‘The Jungle Book’ Film Review.

Score: 3.5 out of 5
This is film review 15
jungle_book_ver5The jungle has never been brighter, the story has never been more mature, and the effects are quite decent in Disney’s ‘The Jungle Book.’ Jon Favreau – who you may know as the director of ‘Iron Man’ 1 & 2 and ‘Chef’, which he took the main role as a struggling cook – has given us his vision of not only the Rudyard Kipling books, but the original animated Disney movie which showed us a positive dancing blue bear named Baloo who became friends with a stubborn, yet cheerful man-cub named Mowgli. In this film, Mowgli is played by Neel Sethi, who is almost comparable to the animated man-cub. Sadly, his performance is disappointing; his delivery starts off as a boy who can’t project or scream when a bear wakes him up.

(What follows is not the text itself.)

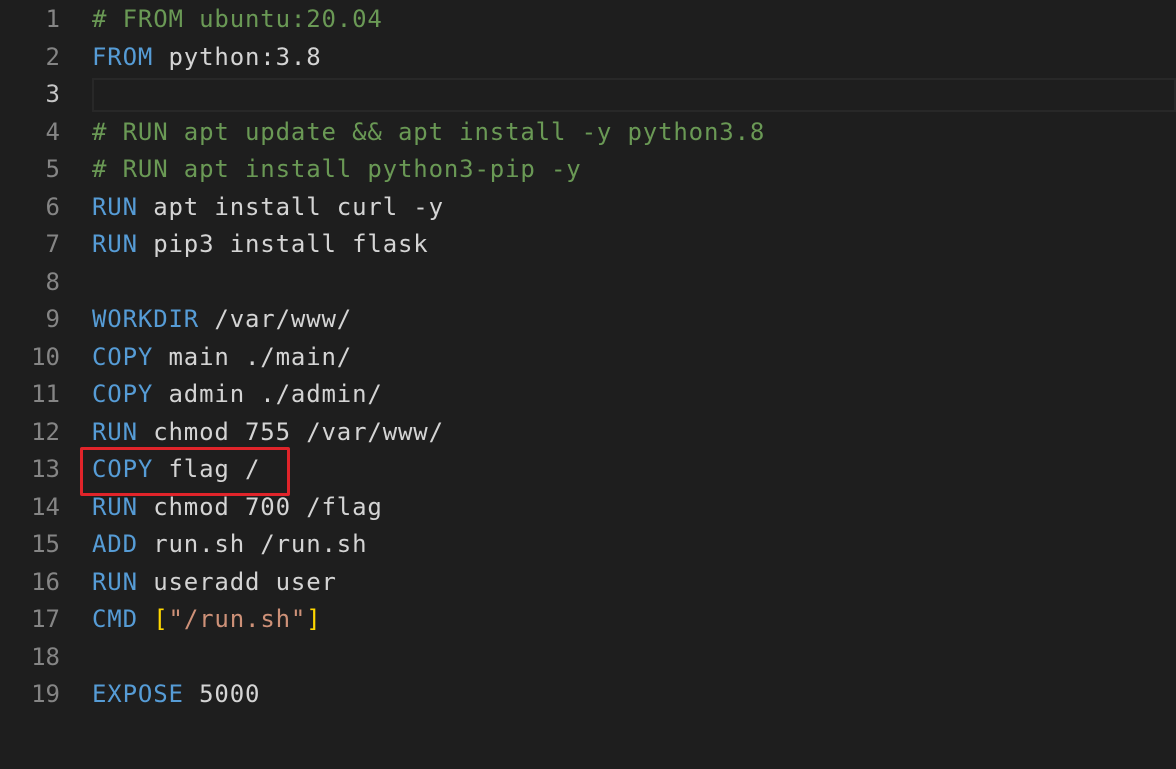  What do you see at coordinates (46, 394) in the screenshot?
I see `line-number: 11` at bounding box center [46, 394].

The bear – who you guessed is Baloo – is voiced by the always awesome Bill Murray. Murray is an actor who is known for having fun in his old age, and in this movie, he has fun reading his lines as the lovable bear. Joining the voice cast is Sir Ben Kingsley as Mowgli’s guardian, the black panther Bagheera, along with Scarlett Johannson as the seductive snake Kaa (a different take than Sterling Holloway’s voice in the animated classic), Idris Elba as the vengeful tiger, Shere Khan, who wants Mowgli dead, Lupita Nyong’o and Giancarlo Esposito as Raksha and Akela, Mowgli’s wolf parents who teach him the law of the forest (one which Baloo calls a piece of propoganda in one of the film’s funniest jokes), and Christopher Walken as giant orangutan King Louie.
The voice cast is amazing at how they portray their characters (I could say less for Walken, who portrays King Louie with his usual “Christopher Walken” mannerisms); I felt Kingsley as Bagheera as well as I felt Elba as Shere Khan. I also could feel the warmth Nyong’O had as Raksha while she talked to Mowgli. As many computer-effects as they were and how they were done, I didn’t expect much from them; they could have gone the ‘Jurassic World’ route, but there is plenty of detail on these animals to where these effects are as close to real as they are going to be.

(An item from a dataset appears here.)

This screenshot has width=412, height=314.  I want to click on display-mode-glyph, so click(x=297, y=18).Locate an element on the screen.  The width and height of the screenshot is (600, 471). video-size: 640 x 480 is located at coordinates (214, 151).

The action sequences are suspenseful; I actually felt tension during the times where Mowgli was in serious danger. The fight scenes were especially well-done and animated realistically to where I thought I was seeing a panther fighting a tiger. The score by John Debney matches every scene to perfect effect with hints of the musical numbers from the original movie added. Will the score get an Oscar nomination? I’m hoping it will, because it’s fantastic.
‘The Jungle Book’ is different in storyline compared to the original film, which may turn some Disney buffs off and frighten kids, but I have to give the film props for not just catering to kids, but to adults as well. I also just found out that a sequel has been announced. Will it be closer to the animated sequel ‘The Jungle Book 2’? Probably not. Then again, maybe not. You’ll never know in Hollywood, especially with Disney. If you plan on seeing ‘The Jungle Book’, stay for the end credits; there’s an element that was added as a nice touch to the film itself and brings you back to the Disney movies of the old years.